The new synthesis took elements from both schools. New classical economics contributed the methodology behind real business cycle theory and new Keynesian economics contributed nominal rigidities (slow moving and periodic, rather than continuous, price changes also called sticky prices). The new synthesis provides the theoretical foundation for much of contemporary mainstream economics.

== Analytic method ==
The new classical perspective takes root in three diagnostic sources of fluctuations in growth: the productivity wedge, the capital wedge, and the labor wedge. Through the neoclassical perspective and business cycle accounting one can look at the diagnostics and find the main 'culprits' for fluctuations in the real economy.
- A productivity/efficiency wedge is a simple measure of aggregate production efficiency
- A capital wedge is a gap between the marginal rate of substitution in consumption and the marginal product of capital. In this wedge, there's a "deadweight" loss that affects capital accumulation and savings decisions acting as a distortionary capital (savings) tax.
- A labor wedge is the ratio between the marginal rate of substitution of consumption for leisure and the marginal product of labor and acts as a distortionary labor tax, making hiring workers less profitable (i.e. labor market frictions).

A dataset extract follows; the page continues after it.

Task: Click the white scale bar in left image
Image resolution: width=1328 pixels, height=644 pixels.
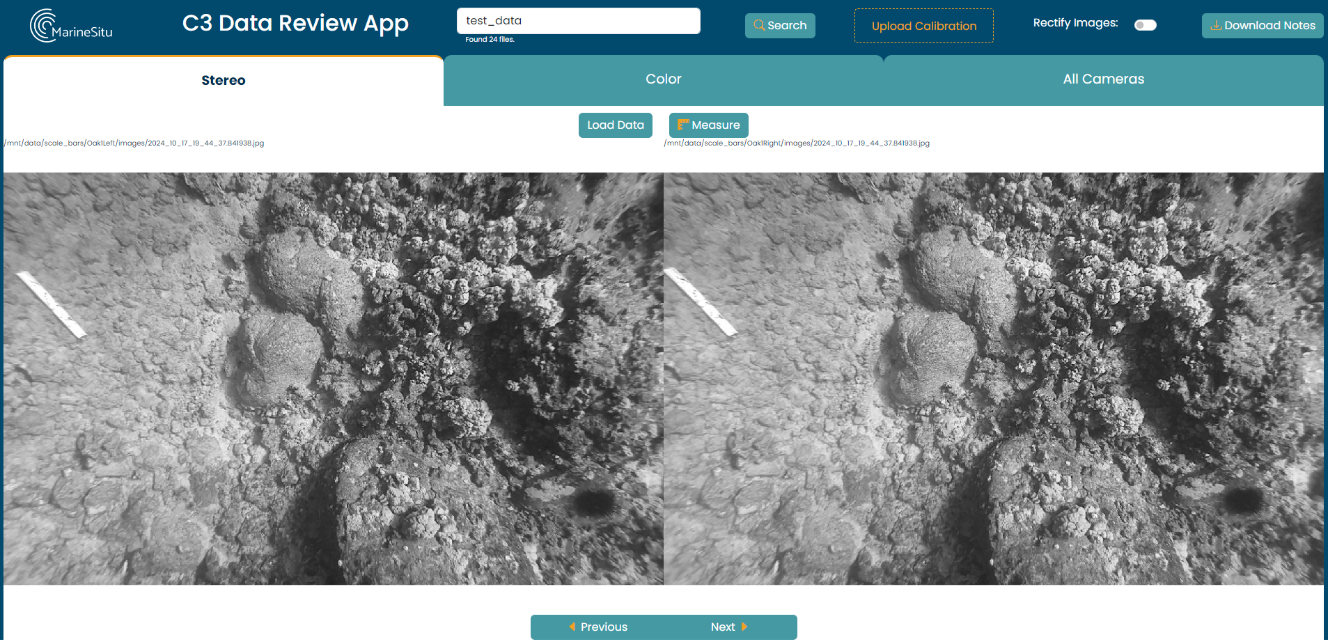Action: 51,304
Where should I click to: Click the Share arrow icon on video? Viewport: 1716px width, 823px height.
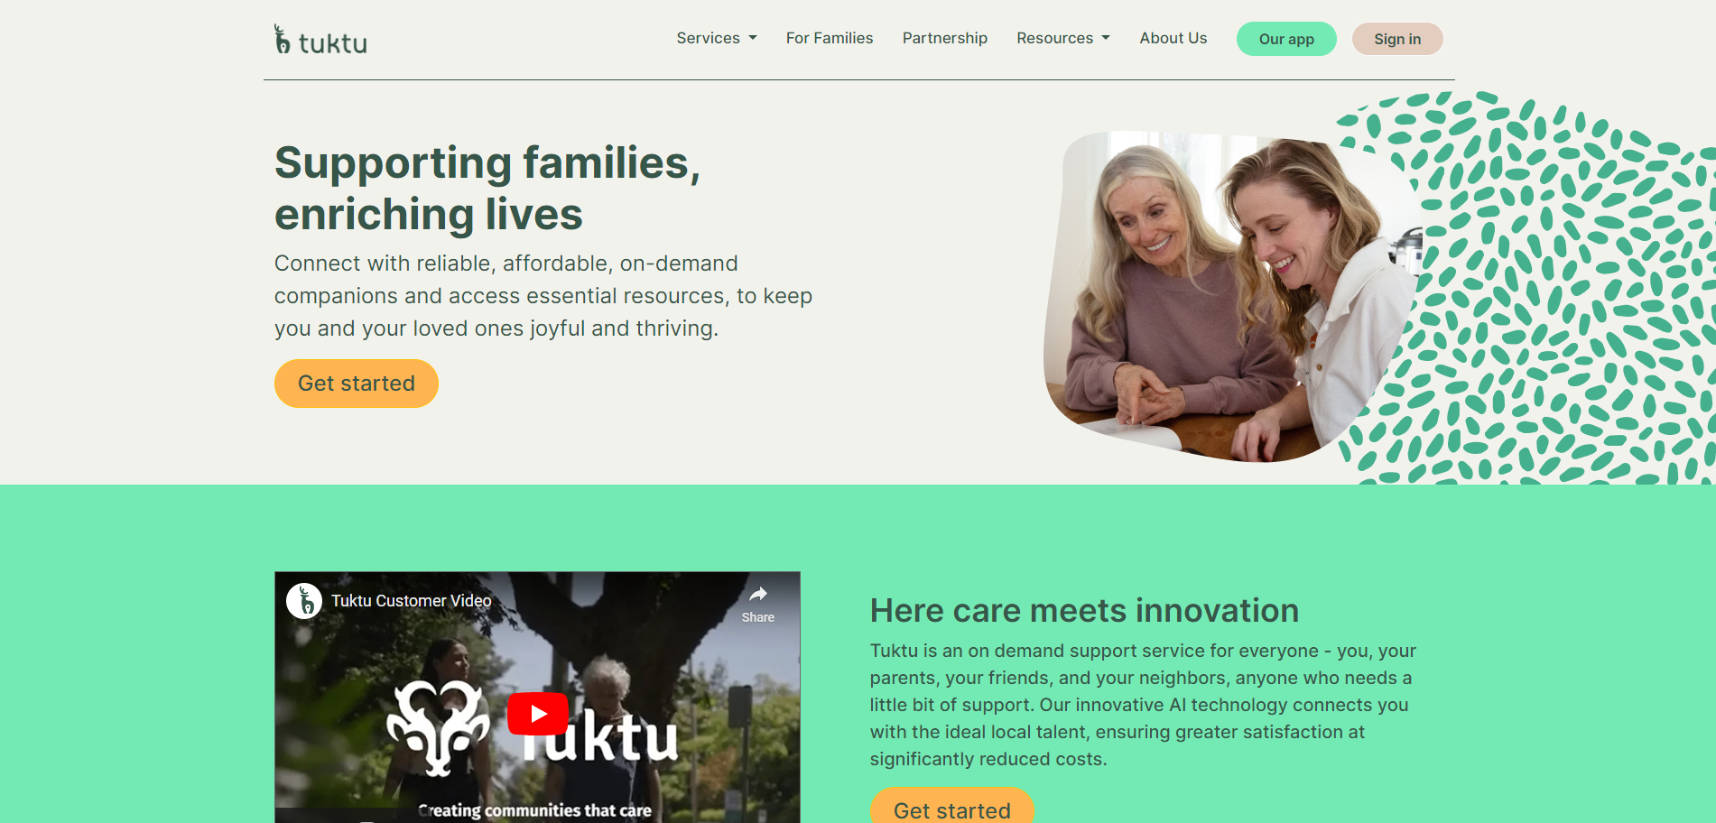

== Foundation, axioms and assumptions ==
New classical economics is based on Walrasian assumptions. All agents are assumed to maximize utility on the basis of rational expectations. At any one time, the economy is assumed to have a unique equilibrium at full employment or potential output achieved through price and wage adjustment. In other words, the market clears at all times.

New classical economics has also pioneered the use of representative agent models. Such models have received severe neoclassical criticism, pointing to the disjuncture between microeconomic behavior and macroeconomic results, as indicated by Alan Kirman.

The concept of rational expectations was originally used by John Muth, and was popularized by Lucas. One of the most famous new classical models is the real business cycle model, developed by Edward C. Prescott and Finn E. Kydland.

== Legacy ==
New classical models had low explanatory and predictive power. The models could not simultaneously explain both the duration and magnitude of actual cycles. Additionally, the model's key result that only unexpected changes in money can affect the business cycle and unemployment did not stand empirical tests.

The mainstream turned to the new neoclassical synthesis. Most economists, even most new classical economists, accepted the new Keynesian notion that for several reasons wages and prices do not move quickly and smoothly to the values needed for long-run equilibrium between quantities supplied and demanded. Therefore, they also accept the monetarist and new Keynesian view that monetary policy can have a considerable effect in the short run. The new classical macroeconomics contributed the rational expectations hypothesis and the idea of intertemporal optimisation to new Keynesian economics and the new neoclassical synthesis.